The pasted copy is offset slightly from the original. Hazards attached to the original are not copied (to avoid duplication in the analysis).

How to undo / redo

Ctrl/Cmd + Z undoes the last action; Ctrl/Cmd + Shift + Z redoes it. Most actions (add, delete, move, resize, edge changes, waypoint drags) are undoable.


Screen reference

Toolbar

ControlWhat it does
Auto layoutRe-arranges the diagram.
Page viewToggles canvas mode (infinite ↔ paged).
Page guidesShows printable page boundaries.
MinimapToggles the minimap panel.
Zoom indicatorShows current zoom %. Click to fit.
BackgroundSelects grid style (none / dots / lines).
LayoutSwitches the auto-layout algorithm.

Context menus

Right-click on…Options
Empty canvasAdd step, Add decision, Add label, Paste.
A nodeEdit, Color, Delete, Duplicate.
An edgeEdit label, Edit style, Toggle animation, Delete.

Node detail panel

Opens on the right when a node is selected.

SectionWhat it has
NameThe step name (also editable inline).
ColorManual colour override.
NotesFree-form text.
HazardsAdd / edit / evaluate hazards on this step.

Keyboard shortcuts

KeyAction
Delete / BackspaceDelete selected node/edge.
Ctrl/Cmd + Z / Shift + ZUndo / redo.
Ctrl/Cmd + C / VCopy / paste nodes.
Mouse wheelZoom in/out.
Space + dragPan the canvas.

FAQs

Why does my step automatically change colour after adding a hazard? The Flow Editor auto-colours nodes by their highest-priority control type — CCP (red), PCP (orange), PC (yellow), PRP (green). To override, click the step → Color in the detail panel and pick manually. To reset, choose Auto.

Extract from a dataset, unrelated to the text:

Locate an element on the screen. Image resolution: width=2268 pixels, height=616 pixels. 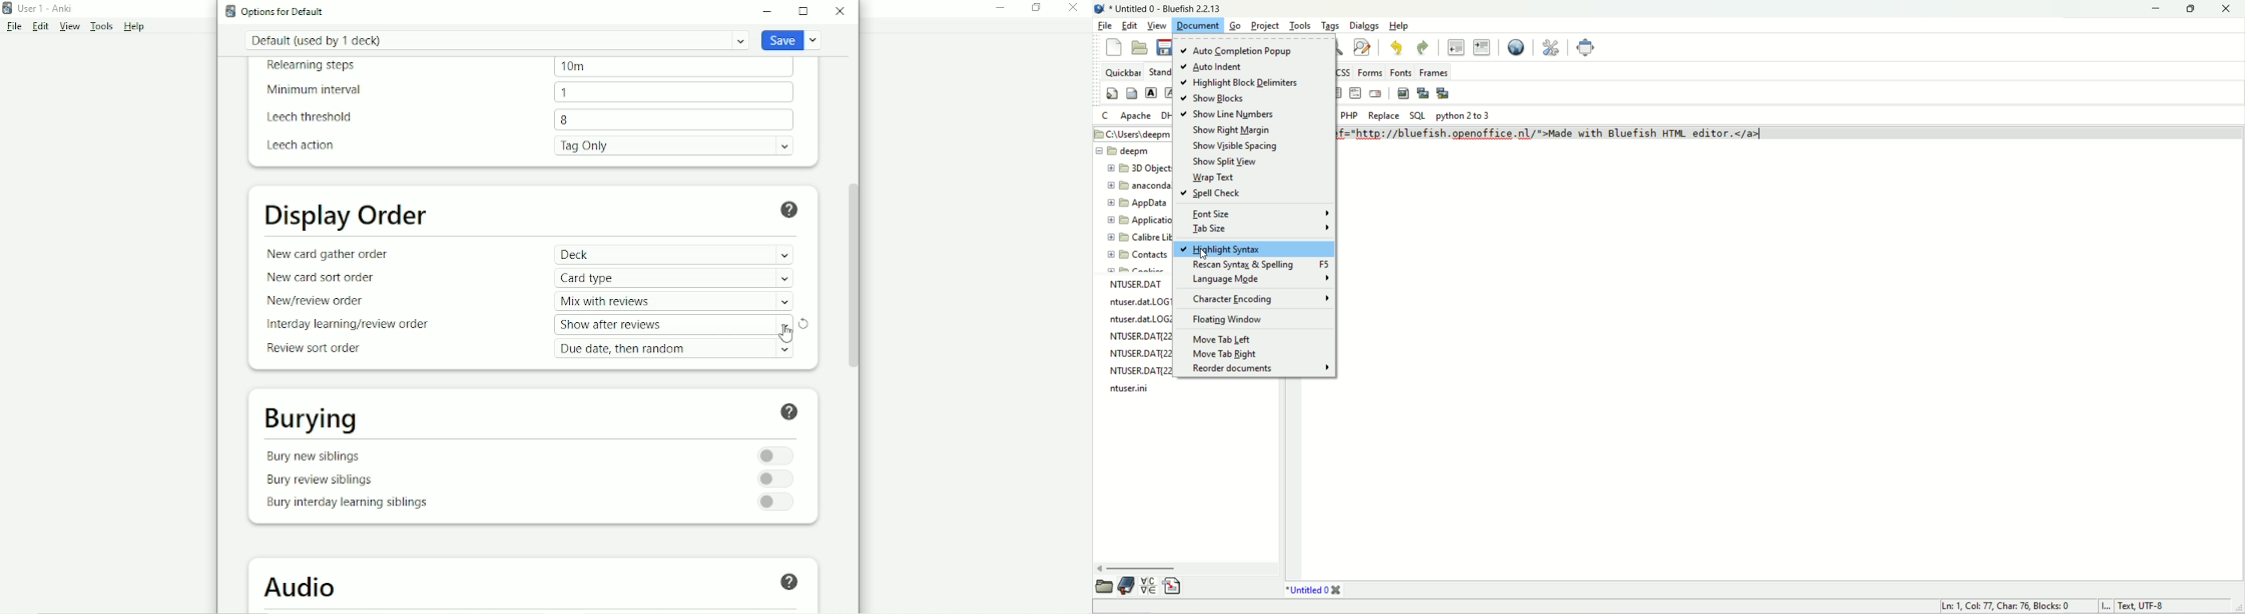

Can I make a step appear on multiple plans? No — each plan has its own flow diagram. To reuse, copy nodes from one plan, paste into another, or duplicate the plan in the cloud browser.

My waypoints look weird — straight lines instead of right angles? Waypoints route orthogonally. If two points are nearly aligned, the system snaps to a single straight segment to avoid micro-bends. Drag a midpoint to introduce a corner.

How do I print the diagram? Use File → Print preview. Page view + page guides help you lay out the diagram across pages first. See Print preview.

The toolbar is cluttered — can I hide it? Some options can be hidden via the layout submenu, but the main toolbar is always visible. On small screens it scrolls horizontally.

Can I have decision nodes with more than two outputs? Yes — a decision node can have any number of outgoing edges. Label each with the decision answer (e.g., “Yes”, “No”, “Maybe”).

Why does Verify Plan flag my flow as incomplete? Verify Plan checks that every step has at least one in/out connection (start/end excepted). Floating disconnected nodes trigger a warning.